C’est malheureusement l’exercice préféré du décideur – notamment dans la réunion du vendredi après-midi. Il prend rarement du recul. Il oublie trop souvent que Mercedes est le nom d’une fille espagnole ou que Nokia est une rivière de Finlande. Aurait-il appelé sa société informatique Apple ? J’en doute. Pour ça, il faut avoir de l’imagination, du courage et de la vista. L’onomaturge est un chercheur d’or. Les pépites, ces noms magnifiques qui n’attentent plus qu’on les choisisse, il les connaît déjà. Faut-il que le décideur en soit convaincu. Donnons-lui un coup de main. Le nom doit être mis en scène. Il est illusoire de penser qu’un nom puisse se choisir sur une feuille A4. Le nom doit être placé dans son environnement naturel : sur un packaging, sur une façade, dans une plaquette, sur une rayon… Il doit s’incarner. Devenu concret, vivant, il ne sera plus un sujet de moquerie.

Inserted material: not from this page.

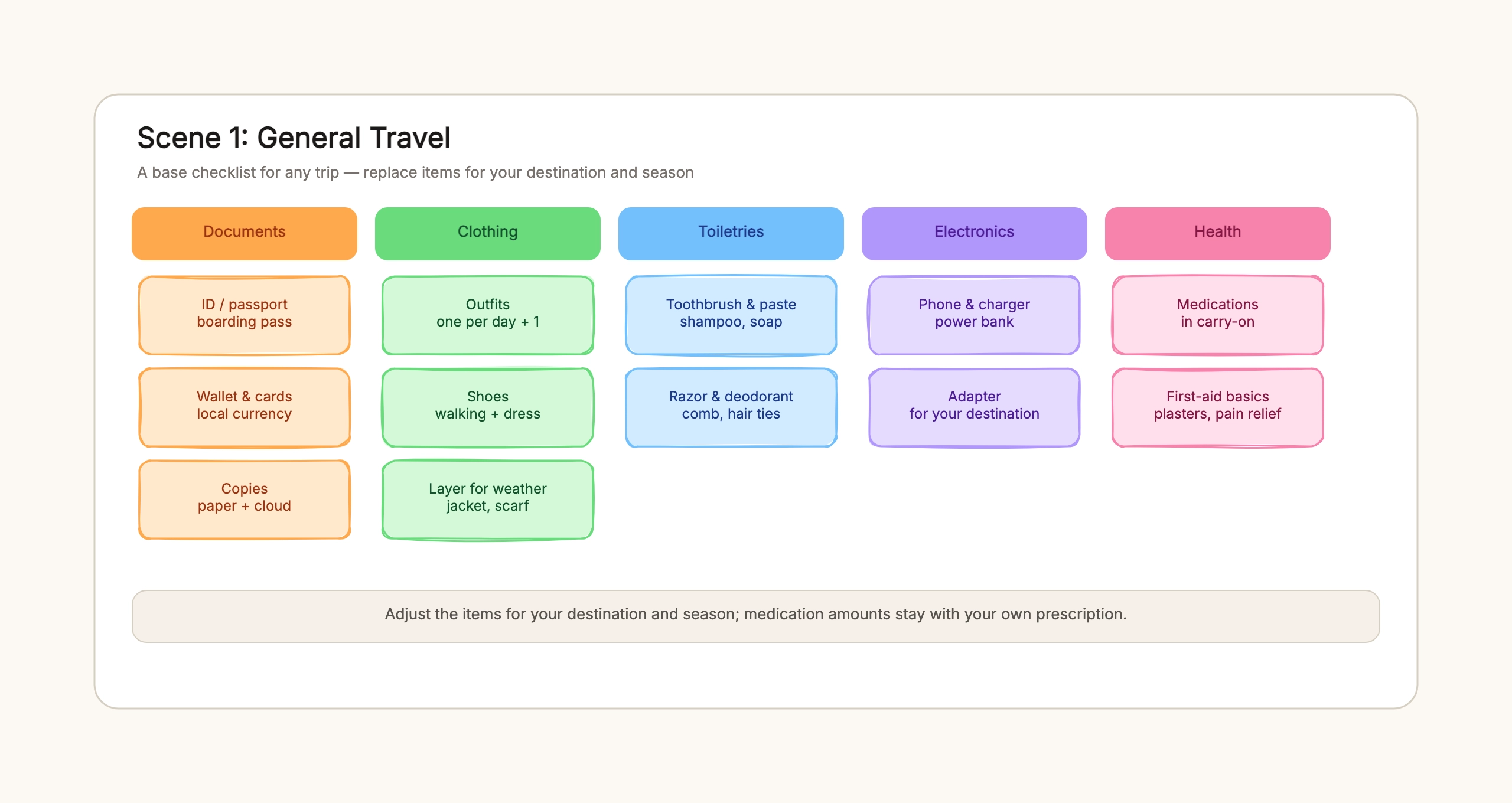Select the Razor & deodorant card
Screen dimensions: 1512x803
tap(731, 407)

Le juridique est un épouvantail

Oui, les classes de l’INPI sont encombrées. Oui, les avocats sont timorés. Oui, les services juridiques ne veulent pas prendre de risques. La même ritournelle depuis vingt ans. De bons noms sont trop souvent écartés pour de mauvaises raisons. Le juridique est l’alibi parfait, parce qu’il effraie, parce qu’il a cette dimension objective et rationnelle dont l’objet de création est dépourvu. Trop facile. Un nom est déjà pris ? Dans quelles classes, depuis quand ? Par qui ? Pourrait-on négocier ? La présence du service juridique aux premières présentations des noms est essentielle. Elle permettra d’éviter bien des malentendus et d’ouvrir de nombreuses pistes.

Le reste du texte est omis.